He considered, while keeping an eye on Xander’s first hesitant attempts with the 450. “Not right now. Maybe we’ll want two of them, but keeping them charged will be a bit of a chore, and it’s not like we’re going to be building miles of highway. Keep working with Francisco; if he gets a hang of running one of these things by remote, that’ll free the rest of us to do other work.”
Tavana nodded and sat down next to Francisco.
The older Bird seemed to be getting the 450 under control; the movements were smoothing out, and the scraping noise becoming smoother, more constant. Campbell leaned back with a grin, thinking. Positive mental attitude, first aid, shelter, fire, signaling, water, and food. That’s survival in a nutshell. Attitude, well, the kids are doing pretty well on it. We’re not hurt. LS-88’s a dandy shelter, even if I really look forward to getting into something bigger. We’ve got all the fire we need. The SC-178s are the best we can do for signaling. Water’s not a problem, as long as the whole planet isn’t a deathtrap, and we’ve got food for a bit.
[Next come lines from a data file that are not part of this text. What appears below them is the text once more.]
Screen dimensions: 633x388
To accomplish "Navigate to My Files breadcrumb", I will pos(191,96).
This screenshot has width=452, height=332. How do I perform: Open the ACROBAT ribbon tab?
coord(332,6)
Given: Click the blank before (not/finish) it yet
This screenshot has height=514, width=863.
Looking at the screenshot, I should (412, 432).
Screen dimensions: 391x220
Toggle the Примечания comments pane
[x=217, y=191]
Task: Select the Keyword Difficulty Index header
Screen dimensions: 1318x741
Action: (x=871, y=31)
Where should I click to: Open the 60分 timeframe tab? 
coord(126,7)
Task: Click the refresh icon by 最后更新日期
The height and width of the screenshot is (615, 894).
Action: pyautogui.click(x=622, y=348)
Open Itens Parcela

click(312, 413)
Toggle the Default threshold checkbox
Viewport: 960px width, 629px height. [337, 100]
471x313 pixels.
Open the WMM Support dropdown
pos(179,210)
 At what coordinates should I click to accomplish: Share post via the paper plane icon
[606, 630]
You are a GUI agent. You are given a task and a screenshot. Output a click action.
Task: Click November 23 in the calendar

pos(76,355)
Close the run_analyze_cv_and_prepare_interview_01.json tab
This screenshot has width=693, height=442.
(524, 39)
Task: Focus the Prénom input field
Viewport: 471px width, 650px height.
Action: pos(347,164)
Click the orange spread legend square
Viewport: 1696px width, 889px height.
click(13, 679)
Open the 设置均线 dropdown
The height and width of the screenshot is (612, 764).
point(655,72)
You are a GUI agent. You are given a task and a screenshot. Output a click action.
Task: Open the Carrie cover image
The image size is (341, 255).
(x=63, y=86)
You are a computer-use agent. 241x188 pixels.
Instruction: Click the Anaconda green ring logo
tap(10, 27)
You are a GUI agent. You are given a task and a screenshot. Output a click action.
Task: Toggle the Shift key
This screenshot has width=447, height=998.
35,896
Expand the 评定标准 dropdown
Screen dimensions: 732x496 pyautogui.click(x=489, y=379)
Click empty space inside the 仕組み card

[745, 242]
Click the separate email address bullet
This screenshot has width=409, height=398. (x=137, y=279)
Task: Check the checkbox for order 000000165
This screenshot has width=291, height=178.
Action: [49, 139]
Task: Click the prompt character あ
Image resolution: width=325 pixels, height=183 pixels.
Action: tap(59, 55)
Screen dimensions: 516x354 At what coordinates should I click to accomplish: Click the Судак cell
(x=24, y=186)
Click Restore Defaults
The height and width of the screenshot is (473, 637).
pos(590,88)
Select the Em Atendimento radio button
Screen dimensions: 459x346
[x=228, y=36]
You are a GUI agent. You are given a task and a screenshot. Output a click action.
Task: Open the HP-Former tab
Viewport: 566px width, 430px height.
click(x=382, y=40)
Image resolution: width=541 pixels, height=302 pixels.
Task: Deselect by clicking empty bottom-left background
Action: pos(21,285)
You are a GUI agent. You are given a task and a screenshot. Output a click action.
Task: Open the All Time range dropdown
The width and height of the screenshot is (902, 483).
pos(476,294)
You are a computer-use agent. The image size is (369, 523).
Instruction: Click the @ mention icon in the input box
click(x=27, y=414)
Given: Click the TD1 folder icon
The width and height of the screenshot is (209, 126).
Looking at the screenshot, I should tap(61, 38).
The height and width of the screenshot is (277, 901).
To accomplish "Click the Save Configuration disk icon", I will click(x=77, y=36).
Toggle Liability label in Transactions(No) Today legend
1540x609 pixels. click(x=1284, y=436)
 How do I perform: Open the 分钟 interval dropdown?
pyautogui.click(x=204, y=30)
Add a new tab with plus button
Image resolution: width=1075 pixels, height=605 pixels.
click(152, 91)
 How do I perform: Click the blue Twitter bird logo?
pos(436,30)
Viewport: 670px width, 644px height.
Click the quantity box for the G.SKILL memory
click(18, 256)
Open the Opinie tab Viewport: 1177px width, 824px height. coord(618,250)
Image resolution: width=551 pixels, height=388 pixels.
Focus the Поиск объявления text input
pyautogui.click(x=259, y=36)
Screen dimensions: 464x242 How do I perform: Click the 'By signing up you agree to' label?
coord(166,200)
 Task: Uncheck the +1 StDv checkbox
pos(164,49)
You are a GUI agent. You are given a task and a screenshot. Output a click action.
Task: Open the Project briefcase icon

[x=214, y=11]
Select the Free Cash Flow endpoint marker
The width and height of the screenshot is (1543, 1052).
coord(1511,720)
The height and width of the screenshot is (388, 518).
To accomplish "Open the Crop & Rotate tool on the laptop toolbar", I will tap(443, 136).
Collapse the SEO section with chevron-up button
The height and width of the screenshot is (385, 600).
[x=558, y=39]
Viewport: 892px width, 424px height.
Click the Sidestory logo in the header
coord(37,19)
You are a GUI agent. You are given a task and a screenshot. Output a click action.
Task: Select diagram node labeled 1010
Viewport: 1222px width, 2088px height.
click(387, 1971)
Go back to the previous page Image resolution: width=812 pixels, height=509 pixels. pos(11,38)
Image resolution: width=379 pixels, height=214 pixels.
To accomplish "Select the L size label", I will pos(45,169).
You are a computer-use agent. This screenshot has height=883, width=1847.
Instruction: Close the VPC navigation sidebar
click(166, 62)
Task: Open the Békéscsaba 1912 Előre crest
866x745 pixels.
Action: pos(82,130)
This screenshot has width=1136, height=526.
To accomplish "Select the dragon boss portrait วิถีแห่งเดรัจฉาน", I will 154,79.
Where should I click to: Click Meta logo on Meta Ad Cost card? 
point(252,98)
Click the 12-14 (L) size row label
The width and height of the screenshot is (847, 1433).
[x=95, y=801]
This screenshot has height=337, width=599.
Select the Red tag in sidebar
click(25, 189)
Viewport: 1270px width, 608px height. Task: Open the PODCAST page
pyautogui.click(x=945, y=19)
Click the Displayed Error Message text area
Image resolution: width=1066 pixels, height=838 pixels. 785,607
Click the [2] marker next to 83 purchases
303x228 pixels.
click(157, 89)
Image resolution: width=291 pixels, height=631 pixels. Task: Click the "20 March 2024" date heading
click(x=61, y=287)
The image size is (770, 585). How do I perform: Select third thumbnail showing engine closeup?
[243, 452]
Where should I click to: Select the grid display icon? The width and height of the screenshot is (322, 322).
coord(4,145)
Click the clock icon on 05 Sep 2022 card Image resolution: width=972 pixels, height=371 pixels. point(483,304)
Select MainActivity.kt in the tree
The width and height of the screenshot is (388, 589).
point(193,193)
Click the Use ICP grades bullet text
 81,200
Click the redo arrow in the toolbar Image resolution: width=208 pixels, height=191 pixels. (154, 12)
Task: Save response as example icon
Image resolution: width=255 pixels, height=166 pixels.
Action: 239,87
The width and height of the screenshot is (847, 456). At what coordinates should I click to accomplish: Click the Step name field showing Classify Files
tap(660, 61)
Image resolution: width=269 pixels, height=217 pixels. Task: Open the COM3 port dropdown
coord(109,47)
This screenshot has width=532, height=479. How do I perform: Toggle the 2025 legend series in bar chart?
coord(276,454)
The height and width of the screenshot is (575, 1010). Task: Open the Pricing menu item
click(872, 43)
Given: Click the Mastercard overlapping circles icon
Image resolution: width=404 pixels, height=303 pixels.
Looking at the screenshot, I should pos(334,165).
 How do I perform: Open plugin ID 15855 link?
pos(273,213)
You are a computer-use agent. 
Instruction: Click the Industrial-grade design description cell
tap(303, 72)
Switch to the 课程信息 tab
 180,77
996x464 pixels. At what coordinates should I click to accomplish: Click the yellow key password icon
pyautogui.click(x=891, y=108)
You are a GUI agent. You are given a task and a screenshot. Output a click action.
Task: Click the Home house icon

He sat down and let himself relax against the hard, strong alloy of one of the landing struts. Not bad, Campbell. Give yourself a pat on the back and five minutes of peace.
“Yeah,” he muttered to himself with a wry grin. He could probably afford five minutes. But not much more, because if his years in the Service had taught him anything, it had been this:
Planets hold surprises.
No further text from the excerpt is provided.